ステラの名前に隠された意味がわかってしまい、ステラがある人物の可能性がある事を悟ってしまったヨシュアはステラを見つめて問いかけようとしたが、すぐに辛そうな表情になって止めてしまい

「……………(ごめんなさい、ヨシュア………今はまだ………)」

「(ヨシュア……?)えっと……さ。ステラさんやイオンさんがここまで言ってくれたし、それにステラさんはロレントや王都の時も自分から申し出てあたし達を手伝ってくれたんだし、イオンさん達が保証してくれているんだから少なくても怪しい人じゃないだろうから、今はステラさんの事を信じようよ。」

ヨシュアの様子をステラが辛そうな様子で見守っている中、不思議そうな表情でヨシュアを見つめていたエステルは仲間達を見回して提案した。



「エステルさん………」

「エステルの言う通りだな。第一”星杯騎士団”――――七耀教会の幹部のイオンやシスターのアリエッタが保証しているんだから、そこまで怪しがる事はないと思うぜ?」

「うむ。それに俺やルークはその二人と古い知り合いだからこそわかる。二人は嘘を平気で付けるような器用な性格はしていない。よって、彼女は間違いなく俺達の味方だ。」

「フフ、貴方が僕の事をそんな風に見ていた事は少々驚きましたが、褒め言葉として受け取っておきます。」

「アリエッタ、アニスと違い、今まで嘘をついた事は、ありません。」

自分を庇うエステルをステラは驚いた様子で見つめ、ルークに続くように答えたバダックの説明を聞いたイオンは苦笑しながら答え、アリエッタも続くように答えた。

「フフ、本当にこの娘ったら呆れるほどお人好しね。」

「うふふ、それがエステルの数少ない取り柄なんだから仕方ないわよ。」

「でも、そんなエステルだからこそ、こんなにも多くの仲間が集まったのだと思うわよ?」

「ああ。例えばリオンとか典型的な例だろ。」

「何故そこで僕を引き合いに出す……!」

(アハハ……実際スタンやカイル並みの彼女のお人好過ぎる性格のお陰で、長年の恋が叶った今の坊ちゃんがいますしね……)

「フフッ、そう言う所もアスベルに似ているね……」

そして苦笑しながら呟いたシェラザードの意見にレンは小悪魔な笑みを浮かべて同意し、アーシアは微笑みながら答え、自分に視線を向けられたフレンを睨むリオンをシャルティエは苦笑しながら指摘し、ソフィは微笑みながらエステルを見つめた。

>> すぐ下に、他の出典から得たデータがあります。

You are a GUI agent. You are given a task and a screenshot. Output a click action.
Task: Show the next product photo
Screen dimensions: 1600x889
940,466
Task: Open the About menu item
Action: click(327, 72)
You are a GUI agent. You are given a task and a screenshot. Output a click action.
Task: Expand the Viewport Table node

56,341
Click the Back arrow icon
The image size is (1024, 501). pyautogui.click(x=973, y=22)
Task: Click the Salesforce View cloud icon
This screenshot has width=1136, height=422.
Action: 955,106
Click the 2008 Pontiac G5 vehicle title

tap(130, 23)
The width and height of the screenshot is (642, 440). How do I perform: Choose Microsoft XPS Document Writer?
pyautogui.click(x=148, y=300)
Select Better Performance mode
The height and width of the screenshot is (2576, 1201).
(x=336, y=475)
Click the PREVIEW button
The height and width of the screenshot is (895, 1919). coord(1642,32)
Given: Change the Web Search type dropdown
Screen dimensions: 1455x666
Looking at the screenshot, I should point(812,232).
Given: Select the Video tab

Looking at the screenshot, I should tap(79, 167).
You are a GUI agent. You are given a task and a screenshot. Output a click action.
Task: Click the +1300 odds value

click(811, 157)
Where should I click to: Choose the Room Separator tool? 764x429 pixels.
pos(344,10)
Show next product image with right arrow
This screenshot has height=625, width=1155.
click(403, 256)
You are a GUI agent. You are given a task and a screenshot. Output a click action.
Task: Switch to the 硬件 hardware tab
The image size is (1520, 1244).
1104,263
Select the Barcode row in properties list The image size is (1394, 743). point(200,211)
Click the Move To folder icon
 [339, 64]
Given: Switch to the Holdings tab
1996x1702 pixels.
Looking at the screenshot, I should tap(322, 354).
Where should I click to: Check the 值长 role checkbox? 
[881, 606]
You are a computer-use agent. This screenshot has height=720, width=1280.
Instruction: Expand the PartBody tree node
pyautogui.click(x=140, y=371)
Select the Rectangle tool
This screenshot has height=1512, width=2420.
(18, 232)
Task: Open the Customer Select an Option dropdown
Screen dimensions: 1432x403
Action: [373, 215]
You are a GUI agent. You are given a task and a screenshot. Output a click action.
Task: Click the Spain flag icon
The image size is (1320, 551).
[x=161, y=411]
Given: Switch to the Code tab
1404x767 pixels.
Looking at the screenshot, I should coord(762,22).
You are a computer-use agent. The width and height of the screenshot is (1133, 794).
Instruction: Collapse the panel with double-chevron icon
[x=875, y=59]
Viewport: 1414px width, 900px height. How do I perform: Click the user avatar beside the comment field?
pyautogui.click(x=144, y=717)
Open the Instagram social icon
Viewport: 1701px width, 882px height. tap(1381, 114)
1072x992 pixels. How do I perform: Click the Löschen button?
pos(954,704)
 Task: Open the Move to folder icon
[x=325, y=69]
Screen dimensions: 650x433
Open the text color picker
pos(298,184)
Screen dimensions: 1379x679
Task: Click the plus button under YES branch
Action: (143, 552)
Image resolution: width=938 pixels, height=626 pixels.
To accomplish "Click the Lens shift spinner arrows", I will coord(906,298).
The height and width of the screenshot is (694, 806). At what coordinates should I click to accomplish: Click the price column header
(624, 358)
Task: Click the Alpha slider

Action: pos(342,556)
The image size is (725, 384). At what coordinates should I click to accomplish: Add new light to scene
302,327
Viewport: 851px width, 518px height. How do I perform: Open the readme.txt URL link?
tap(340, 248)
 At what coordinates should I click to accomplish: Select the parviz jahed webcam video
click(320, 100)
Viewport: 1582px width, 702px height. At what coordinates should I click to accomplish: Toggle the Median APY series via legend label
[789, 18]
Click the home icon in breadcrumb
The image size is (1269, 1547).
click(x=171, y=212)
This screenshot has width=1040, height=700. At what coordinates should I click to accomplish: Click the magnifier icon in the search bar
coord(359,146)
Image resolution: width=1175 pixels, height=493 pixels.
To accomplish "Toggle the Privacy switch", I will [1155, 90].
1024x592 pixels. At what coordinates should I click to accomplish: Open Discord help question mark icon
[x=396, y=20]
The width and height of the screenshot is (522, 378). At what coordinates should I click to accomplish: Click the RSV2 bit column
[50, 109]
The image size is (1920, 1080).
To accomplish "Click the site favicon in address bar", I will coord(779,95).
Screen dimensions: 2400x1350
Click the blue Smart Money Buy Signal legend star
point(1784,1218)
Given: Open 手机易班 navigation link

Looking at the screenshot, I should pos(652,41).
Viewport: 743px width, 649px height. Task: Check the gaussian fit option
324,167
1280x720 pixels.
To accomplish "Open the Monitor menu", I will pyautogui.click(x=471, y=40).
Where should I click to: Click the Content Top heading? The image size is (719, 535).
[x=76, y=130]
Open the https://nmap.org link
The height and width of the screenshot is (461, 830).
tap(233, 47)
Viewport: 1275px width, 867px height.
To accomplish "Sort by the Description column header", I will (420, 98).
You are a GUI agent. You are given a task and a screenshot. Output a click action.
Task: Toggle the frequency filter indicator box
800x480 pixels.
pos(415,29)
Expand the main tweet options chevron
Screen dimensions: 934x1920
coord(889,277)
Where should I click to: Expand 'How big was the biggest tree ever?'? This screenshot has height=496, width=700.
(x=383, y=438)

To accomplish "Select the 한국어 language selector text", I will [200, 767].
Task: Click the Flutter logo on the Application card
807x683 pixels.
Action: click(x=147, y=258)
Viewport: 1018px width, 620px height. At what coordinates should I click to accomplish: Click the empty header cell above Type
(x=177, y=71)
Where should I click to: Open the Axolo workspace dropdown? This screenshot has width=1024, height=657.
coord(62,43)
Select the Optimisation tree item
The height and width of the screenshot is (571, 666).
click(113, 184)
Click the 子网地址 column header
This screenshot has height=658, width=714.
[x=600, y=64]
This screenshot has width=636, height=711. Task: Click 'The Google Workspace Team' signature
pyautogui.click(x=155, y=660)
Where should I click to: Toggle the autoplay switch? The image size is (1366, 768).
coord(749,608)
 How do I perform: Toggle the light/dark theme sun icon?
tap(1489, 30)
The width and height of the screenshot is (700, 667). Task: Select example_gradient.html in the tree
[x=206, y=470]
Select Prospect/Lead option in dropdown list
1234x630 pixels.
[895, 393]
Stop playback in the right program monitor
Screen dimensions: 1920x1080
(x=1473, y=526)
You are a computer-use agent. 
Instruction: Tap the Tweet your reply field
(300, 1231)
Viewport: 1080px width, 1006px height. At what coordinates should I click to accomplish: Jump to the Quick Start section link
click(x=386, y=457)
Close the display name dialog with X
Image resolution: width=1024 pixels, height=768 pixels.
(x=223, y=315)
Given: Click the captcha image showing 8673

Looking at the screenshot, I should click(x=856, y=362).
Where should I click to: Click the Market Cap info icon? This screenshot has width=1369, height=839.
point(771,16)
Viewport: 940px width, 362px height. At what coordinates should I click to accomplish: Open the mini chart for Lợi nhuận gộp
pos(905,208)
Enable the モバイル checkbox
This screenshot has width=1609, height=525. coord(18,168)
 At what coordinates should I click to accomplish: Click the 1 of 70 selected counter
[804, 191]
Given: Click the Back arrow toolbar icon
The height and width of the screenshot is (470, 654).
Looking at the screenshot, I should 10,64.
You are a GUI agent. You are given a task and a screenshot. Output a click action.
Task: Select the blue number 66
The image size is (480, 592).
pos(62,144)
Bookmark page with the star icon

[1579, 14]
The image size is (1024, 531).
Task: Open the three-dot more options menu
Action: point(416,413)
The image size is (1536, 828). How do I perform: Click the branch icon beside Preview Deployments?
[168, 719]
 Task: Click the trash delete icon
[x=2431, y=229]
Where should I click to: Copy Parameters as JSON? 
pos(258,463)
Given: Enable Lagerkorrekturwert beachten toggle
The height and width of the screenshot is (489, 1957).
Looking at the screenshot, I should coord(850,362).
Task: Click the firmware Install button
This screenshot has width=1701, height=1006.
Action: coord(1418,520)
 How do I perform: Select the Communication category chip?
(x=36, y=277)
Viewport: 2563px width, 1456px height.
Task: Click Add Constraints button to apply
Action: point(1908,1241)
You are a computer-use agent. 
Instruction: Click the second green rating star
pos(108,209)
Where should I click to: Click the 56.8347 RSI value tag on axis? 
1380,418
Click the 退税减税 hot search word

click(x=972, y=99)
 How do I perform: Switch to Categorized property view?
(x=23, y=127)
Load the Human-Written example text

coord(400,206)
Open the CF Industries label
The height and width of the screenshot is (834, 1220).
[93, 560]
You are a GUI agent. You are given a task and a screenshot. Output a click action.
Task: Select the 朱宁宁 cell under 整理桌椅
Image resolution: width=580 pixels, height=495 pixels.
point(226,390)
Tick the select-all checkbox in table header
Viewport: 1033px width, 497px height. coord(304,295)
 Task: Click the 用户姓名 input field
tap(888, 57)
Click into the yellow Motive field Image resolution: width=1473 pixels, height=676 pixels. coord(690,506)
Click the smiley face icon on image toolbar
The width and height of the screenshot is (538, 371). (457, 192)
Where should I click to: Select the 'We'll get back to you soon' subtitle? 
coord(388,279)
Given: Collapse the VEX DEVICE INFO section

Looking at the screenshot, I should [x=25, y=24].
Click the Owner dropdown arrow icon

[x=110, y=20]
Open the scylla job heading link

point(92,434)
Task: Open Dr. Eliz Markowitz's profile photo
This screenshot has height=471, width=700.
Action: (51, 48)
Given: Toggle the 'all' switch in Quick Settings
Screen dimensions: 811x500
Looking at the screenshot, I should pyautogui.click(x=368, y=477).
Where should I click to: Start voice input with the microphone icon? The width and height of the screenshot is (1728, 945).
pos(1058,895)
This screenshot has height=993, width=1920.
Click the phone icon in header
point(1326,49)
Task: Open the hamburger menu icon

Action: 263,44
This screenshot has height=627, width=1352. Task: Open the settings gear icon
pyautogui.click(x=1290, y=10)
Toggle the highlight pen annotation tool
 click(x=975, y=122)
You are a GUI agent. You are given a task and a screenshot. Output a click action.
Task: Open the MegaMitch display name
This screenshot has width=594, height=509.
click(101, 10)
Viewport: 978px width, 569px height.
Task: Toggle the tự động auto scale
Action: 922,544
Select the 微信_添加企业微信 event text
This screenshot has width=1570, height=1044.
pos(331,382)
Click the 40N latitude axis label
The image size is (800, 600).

「ったく、しょうがねぇな。―――だが、約束をしたからにはキッチリと守らねぇと、落とし前を付けてもらうからな。」

「ア、アガットさん~。幾らなんでも脅し過ぎですよ~。」

「やれやれ、まだまだ青いのう。」

イオン達を睨むアガットをティータが宥めようとしている中、ラッセル博士は呆れた表情で溜息を吐き

「フフ、本当に良い友人と出会えたんだね、クローディアは。」

「はい……エステルさんと出会い、友達になれた事も”空の女神”のお導きかもしれませんね。」

レイスに視線を向けられたクローゼは微笑みながら答えた。

「皆さん………本当にありがとうございます……!」

「………………………」

そして頭を下げて自分達に感謝の言葉を送るステラの様子をヨシュアは複雑そうな表情で見つめていた。